Per evitare al massimo gli inconvenienti, questa pratica viene effettuata sotto guida ecografica in modo tale che lo specialista conosca l'esatta posizione del bambino e della placenta. L'ago usato per il prelievo è così sottile che causa solamente un lieve fastidio, come una puntura intramuscolare. Dopo l'esame si consiglia riposo domiciliare per due giorni a scopo cautelare.

 

Infine si ricorda che è consigliato in tutte le gravidanze, come suggerito dalle più importanti Società scientifiche, un esame ecografico a 20-22 settimane per lo studio dell’anatomia fetale e per la valutazione della crescita del feto.

Villocentesi

Cos'è?

La villocentesi (anche prelievo dei villi coriali o CVS, Chorion Villus Sampling) è una metodica invasiva che viene effettuata aspirando una piccola porzione di tessuto coriale (il tessuto che formerà la placenta).

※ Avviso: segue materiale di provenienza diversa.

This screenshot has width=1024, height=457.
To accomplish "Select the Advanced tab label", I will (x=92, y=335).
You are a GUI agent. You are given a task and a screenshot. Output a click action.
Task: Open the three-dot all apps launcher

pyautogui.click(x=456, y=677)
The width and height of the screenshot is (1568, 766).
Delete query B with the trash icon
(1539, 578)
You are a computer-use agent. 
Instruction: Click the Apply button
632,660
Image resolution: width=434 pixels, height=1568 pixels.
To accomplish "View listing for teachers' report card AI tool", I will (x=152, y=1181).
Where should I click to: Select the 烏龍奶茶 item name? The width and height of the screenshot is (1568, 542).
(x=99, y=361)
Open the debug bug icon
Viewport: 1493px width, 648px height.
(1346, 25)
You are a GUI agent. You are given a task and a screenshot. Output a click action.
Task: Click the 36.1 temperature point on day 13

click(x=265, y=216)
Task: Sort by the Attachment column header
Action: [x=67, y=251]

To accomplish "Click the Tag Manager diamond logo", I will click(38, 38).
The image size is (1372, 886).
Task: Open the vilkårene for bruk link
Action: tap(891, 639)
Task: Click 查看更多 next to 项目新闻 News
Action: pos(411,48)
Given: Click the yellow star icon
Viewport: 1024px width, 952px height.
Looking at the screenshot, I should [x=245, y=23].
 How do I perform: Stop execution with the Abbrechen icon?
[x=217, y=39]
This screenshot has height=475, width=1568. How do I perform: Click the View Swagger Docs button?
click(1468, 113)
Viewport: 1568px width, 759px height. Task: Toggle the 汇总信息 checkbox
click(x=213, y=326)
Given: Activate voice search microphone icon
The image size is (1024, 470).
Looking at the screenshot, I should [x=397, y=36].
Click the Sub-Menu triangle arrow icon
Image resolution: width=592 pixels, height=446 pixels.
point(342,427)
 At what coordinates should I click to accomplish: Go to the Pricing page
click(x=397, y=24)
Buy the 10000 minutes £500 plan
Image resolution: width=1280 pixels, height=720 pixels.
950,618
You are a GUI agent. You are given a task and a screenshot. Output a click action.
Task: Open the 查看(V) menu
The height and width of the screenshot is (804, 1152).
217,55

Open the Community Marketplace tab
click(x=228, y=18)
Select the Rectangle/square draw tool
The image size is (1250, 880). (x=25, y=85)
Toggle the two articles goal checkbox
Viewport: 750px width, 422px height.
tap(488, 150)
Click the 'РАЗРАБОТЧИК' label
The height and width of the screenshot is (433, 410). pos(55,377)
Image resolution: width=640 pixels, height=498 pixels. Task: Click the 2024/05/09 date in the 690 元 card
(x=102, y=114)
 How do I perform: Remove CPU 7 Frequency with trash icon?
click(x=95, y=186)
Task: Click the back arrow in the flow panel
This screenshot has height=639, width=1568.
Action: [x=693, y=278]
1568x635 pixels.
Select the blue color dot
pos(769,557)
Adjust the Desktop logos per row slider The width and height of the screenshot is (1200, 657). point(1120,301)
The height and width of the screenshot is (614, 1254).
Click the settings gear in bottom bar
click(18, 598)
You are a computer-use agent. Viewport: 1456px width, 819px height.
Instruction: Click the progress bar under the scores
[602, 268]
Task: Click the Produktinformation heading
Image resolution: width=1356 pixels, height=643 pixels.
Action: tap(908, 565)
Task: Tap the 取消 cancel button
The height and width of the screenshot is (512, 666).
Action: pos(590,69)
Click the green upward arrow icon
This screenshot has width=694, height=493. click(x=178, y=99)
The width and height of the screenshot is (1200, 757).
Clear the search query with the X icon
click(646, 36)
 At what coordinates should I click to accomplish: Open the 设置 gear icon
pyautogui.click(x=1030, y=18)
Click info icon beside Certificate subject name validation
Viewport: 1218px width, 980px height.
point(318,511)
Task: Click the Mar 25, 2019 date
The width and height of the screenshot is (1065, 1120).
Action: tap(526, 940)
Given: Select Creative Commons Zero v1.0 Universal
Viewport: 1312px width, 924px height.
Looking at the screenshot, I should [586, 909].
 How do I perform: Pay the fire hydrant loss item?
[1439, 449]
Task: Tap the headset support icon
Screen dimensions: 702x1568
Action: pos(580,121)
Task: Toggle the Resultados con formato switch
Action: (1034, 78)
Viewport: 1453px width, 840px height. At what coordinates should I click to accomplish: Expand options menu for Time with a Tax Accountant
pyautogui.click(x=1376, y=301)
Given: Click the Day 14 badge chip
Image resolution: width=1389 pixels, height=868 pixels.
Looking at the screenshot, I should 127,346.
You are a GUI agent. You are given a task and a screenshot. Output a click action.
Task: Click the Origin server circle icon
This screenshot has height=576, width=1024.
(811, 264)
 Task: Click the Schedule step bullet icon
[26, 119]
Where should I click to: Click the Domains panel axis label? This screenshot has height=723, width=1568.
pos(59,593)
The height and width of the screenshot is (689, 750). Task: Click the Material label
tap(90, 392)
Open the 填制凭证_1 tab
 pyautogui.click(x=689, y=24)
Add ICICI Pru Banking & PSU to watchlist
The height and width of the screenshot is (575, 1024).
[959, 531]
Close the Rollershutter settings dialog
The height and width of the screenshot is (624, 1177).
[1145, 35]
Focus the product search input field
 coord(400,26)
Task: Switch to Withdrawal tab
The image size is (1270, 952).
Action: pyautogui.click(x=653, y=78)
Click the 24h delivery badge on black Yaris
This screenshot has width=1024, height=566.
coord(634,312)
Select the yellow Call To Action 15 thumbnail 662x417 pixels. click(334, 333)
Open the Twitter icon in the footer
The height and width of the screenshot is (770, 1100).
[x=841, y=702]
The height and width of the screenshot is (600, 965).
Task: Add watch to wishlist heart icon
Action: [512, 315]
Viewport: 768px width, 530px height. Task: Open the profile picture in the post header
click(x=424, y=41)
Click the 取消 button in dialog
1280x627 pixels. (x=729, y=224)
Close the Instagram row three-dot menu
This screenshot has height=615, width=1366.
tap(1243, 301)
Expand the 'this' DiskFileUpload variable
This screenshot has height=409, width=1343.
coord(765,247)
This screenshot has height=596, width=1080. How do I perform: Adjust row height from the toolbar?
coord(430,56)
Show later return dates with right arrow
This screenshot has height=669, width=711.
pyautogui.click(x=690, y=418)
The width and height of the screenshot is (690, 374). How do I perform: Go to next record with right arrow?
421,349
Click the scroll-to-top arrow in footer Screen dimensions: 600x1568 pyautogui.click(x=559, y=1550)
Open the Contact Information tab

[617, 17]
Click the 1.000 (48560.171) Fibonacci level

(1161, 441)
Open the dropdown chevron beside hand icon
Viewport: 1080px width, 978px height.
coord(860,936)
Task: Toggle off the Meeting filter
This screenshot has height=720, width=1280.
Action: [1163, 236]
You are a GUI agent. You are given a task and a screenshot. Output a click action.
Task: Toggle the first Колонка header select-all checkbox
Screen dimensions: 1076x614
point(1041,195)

Le cellule del tessuto coriale hanno la medesima origine embriologica del feto; ciò consente un'analisi del corredo dei cromosomi.
Dal momento che non è possibile effettuare prelievi di grosse quantità di tessuto coriale (in genere il prelievo si attesta sui 15-20 mg, anche se i quantitativi possono essere maggiori), vengono effettuati gli esami specifici al fine di indagare o il cariotipo oppure il DNA; nel primo caso è possibile valutare l'assetto cromosomico del feto così da poter verificarne normalità o anormalità, mentre nel secondo caso si indaga la presenza di eventuali patologie genetiche (talassemia, fibrosi cistica ecc.).
La villocentesi non è un esame di routine.

 

A chi si rivolge?

Consigliato alle donne di età superiore ai 35 anni
Coppie con familiarità
Si ricorda che l’età non è l'unico criterio per decidere in merito all’opportunità di una diagnosi citogenetica invasiva come il prelievo di villi o di liquido amniotico o con test non invasivi quali il SaFe Test

 

Limiti

Pur avendo un'altissima affidabilità, la possibilità di esito dubbio sussiste; in alcuni casi infatti l'embrione e la placenta si sviluppano seguendo linee genetiche differenti; ci si trova quindi di fronte a un caso di mosaicismo confinato placentare; detto in termini più semplici: nelle cellule dei villi coriali vi sono alterazioni di tipo cromosomico che nel feto non sono presenti.

 

Rischi

La villocentesi è un esame abbastanza sicuro; è infatti quasi sempre possibile evitare la penetrazione nel sacco amniotico; anche nel caso che ciò si renda necessario, è stato osservato che le possibilità di colpire l'embrione sono molto limitate.
Nel caso in cui la villocentesi venga eseguita oltre la decima settimana, il rischio di aborto si aggira sull'1%, praticamente la stessa percentuale di rischio abortivo che esiste nell'effettuazione di un'amniocentesi.
In casi particolari potrebbe essere richiesta l'esecuzione contemporanea di villocentesi e di amniocentesi; in tal caso l'esecuzione degli esami viene effettuata durante il secondo trimestre della gravidanza; non c'è bisogno di effettuare due prelievi distinti; sarà sufficiente scegliere una traiettoria di posizionamento dell'ago che includa sia placenta che cavità amniotica.

 

Età gestionale consigliata: tra la settimana 12 e 14

 

Affidabilità del 100%

 

Infine si ricorda che è consigliato in tutte le gravidanze, come suggerito dalle più importanti Società scientifiche, un esame ecografico a 20-22 settimane per lo studio dell’anatomia fetale e per la valutazione della crescita del feto.